Files
openclaw-mission-control/docs/09-ops-runbooks.md
2026-02-11 12:59:37 +00:00

82 lines
2.1 KiB
Markdown
Raw Blame History

This file contains ambiguous Unicode characters
This file contains Unicode characters that might be confused with other characters. If you think that this is intentional, you can safely ignore this warning. Use the Escape button to reveal them.
# Operations
This is the ops/SRE entrypoint.
It aims to answer, quickly:
- “Is the system up?”
- “What changed?”
- “What should I check next?”
Deep dives:
- [Deployment](deployment/README.md)
- [Production](production/README.md)
- [Troubleshooting deep dive](troubleshooting/README.md)
## First 30 minutes (incident checklist)
### 0) Stabilize communications
- Identify incident lead and comms channel.
- Capture last deploy SHA/tag and time window.

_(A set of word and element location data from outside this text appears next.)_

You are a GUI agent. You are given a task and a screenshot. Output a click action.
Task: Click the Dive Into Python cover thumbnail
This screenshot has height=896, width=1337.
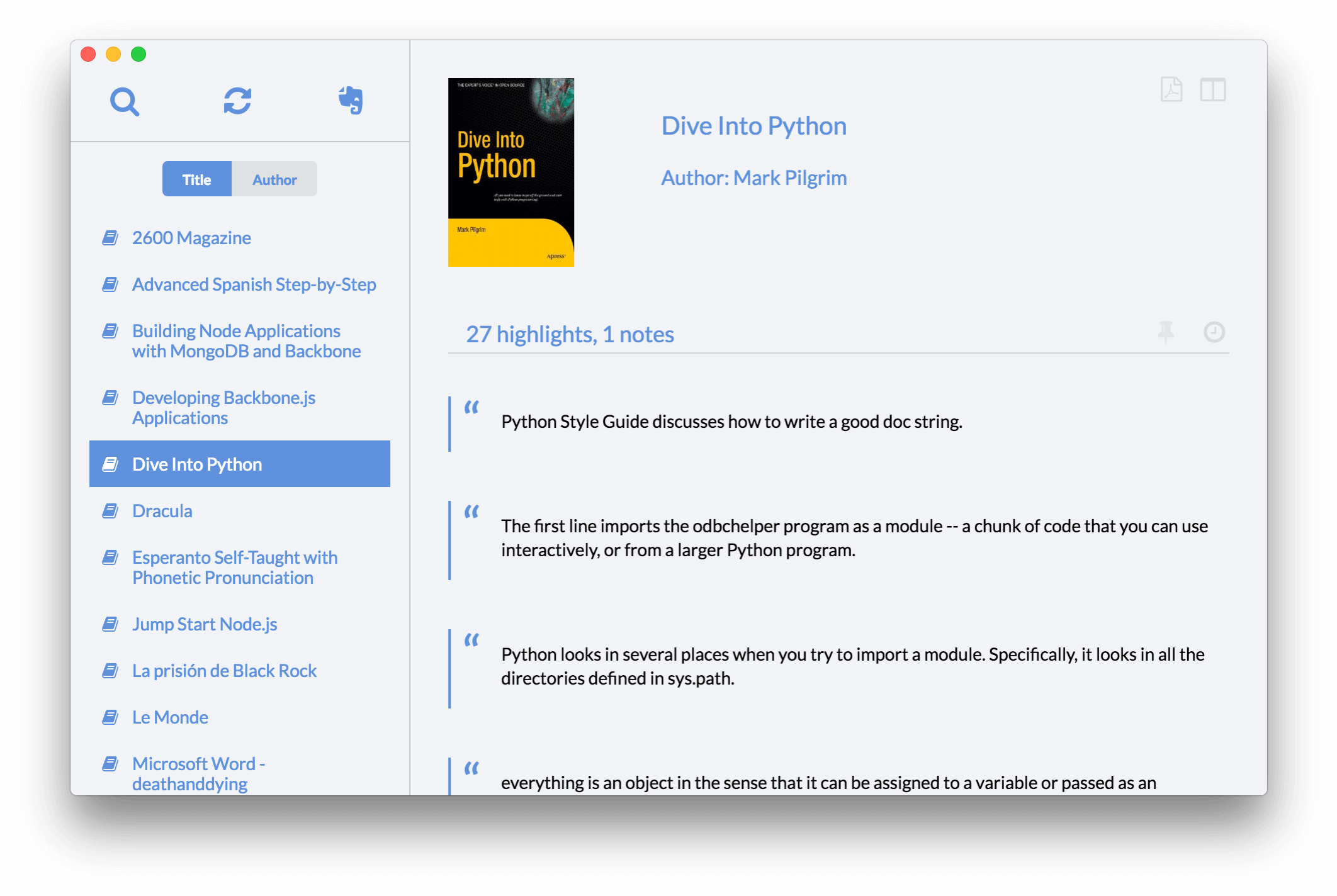point(511,171)
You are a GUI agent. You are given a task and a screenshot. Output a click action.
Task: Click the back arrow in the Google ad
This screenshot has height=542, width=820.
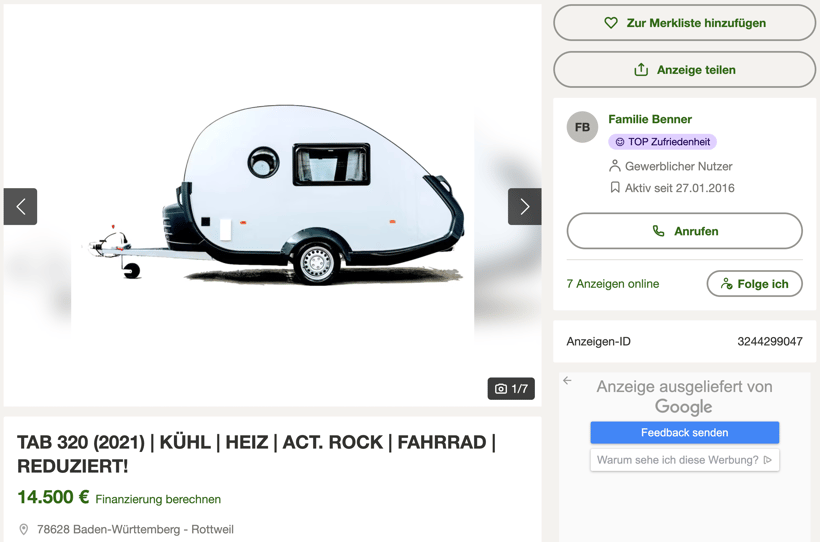coord(567,381)
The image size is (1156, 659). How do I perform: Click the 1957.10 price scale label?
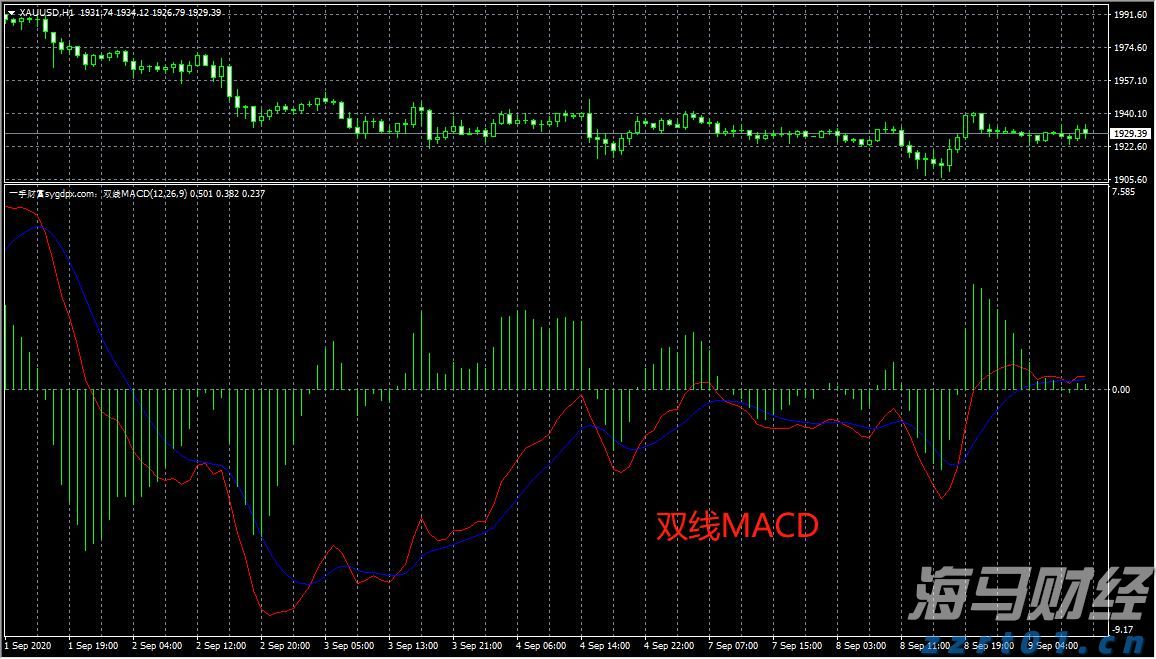pos(1129,81)
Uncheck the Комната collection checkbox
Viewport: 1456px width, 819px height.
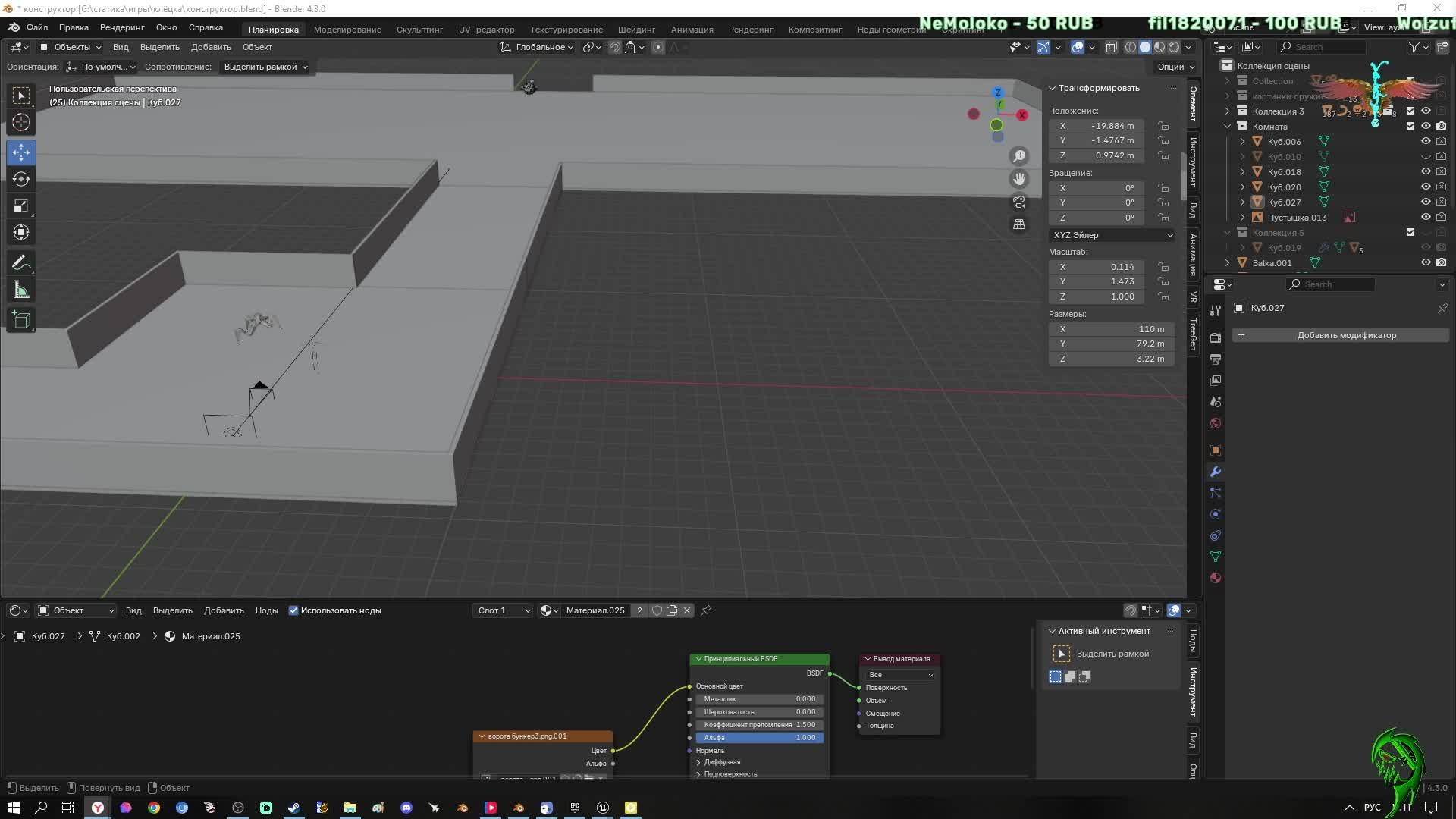click(1410, 126)
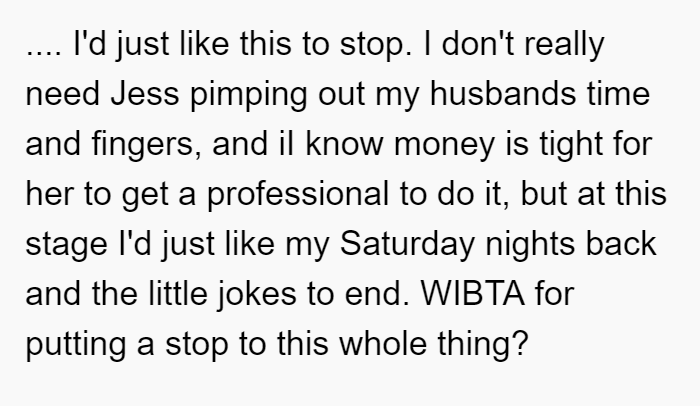700x406 pixels.
Task: Click the word 'Saturday'
Action: [x=407, y=246]
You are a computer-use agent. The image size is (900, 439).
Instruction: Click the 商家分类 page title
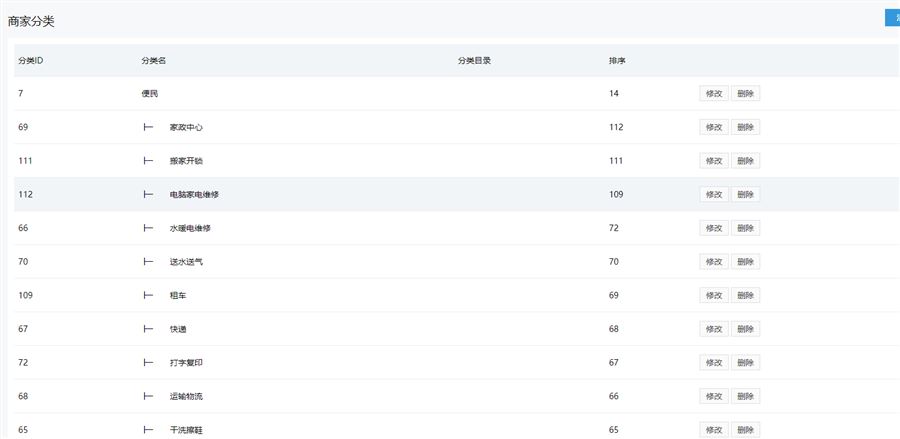point(31,20)
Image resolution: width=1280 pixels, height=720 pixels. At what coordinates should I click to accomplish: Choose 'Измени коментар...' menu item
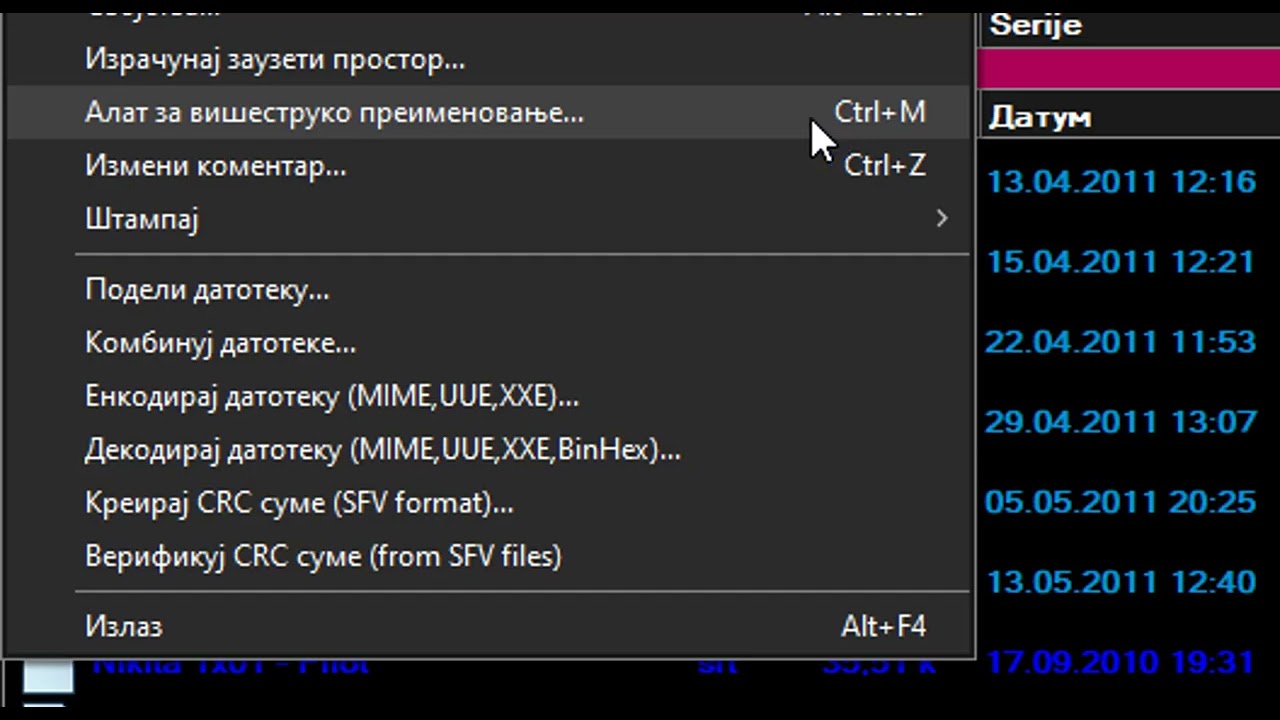pos(488,166)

- Do not paste secrets into chat/tickets.
### 1) Confirm impact
- UI broken vs API broken vs auth vs DB vs gateway integration.
- All users or subset?
### 2) Health checks
- Backend:
- `curl -f http://<backend-host>:8000/healthz`
- `curl -f http://<backend-host>:8000/readyz`
- Frontend:
- can the UI load?
- in browser devtools, are `/api/v1/*` requests failing?
### 3) Configuration sanity
Common misconfigs that look like outages:
- `NEXT_PUBLIC_API_URL` wrong → UI loads but API calls fail.
- `CORS_ORIGINS` missing frontend origin → browser CORS errors.
- Clerk misconfig → auth redirects/401s.
### 4) Database
- If backend is 5xxing broadly, DB is a top suspect.
- Verify `DATABASE_URL` points at the correct host.
### 5) Logs
Compose:
```bash
docker compose -f compose.yml --env-file .env logs -f --tail=200
```
Targeted:
```bash
docker compose -f compose.yml --env-file .env logs -f --tail=200 backend
```
### 6) Rollback / isolate
- If there was a recent deploy and symptoms align, rollback to last known good.
- If gateway integration is implicated, isolate by disabling gateway-dependent flows.
## Common failure modes
- UI loads, Activity feed blank → `NEXT_PUBLIC_API_URL` wrong/unreachable.
- Repeated auth redirects/errors → Clerk keys/redirects misconfigured.
- Backend 5xx → DB outage/misconfig; migration failure.
- Backend wont start → config validation failure (e.g. empty `CLERK_SECRET_KEY`).
## Backups
Evidence: `docs/production/README.md`.
- Minimum viable: periodic `pg_dump` to off-host storage.
- Treat restore as a drill (quarterly), not a one-time checklist.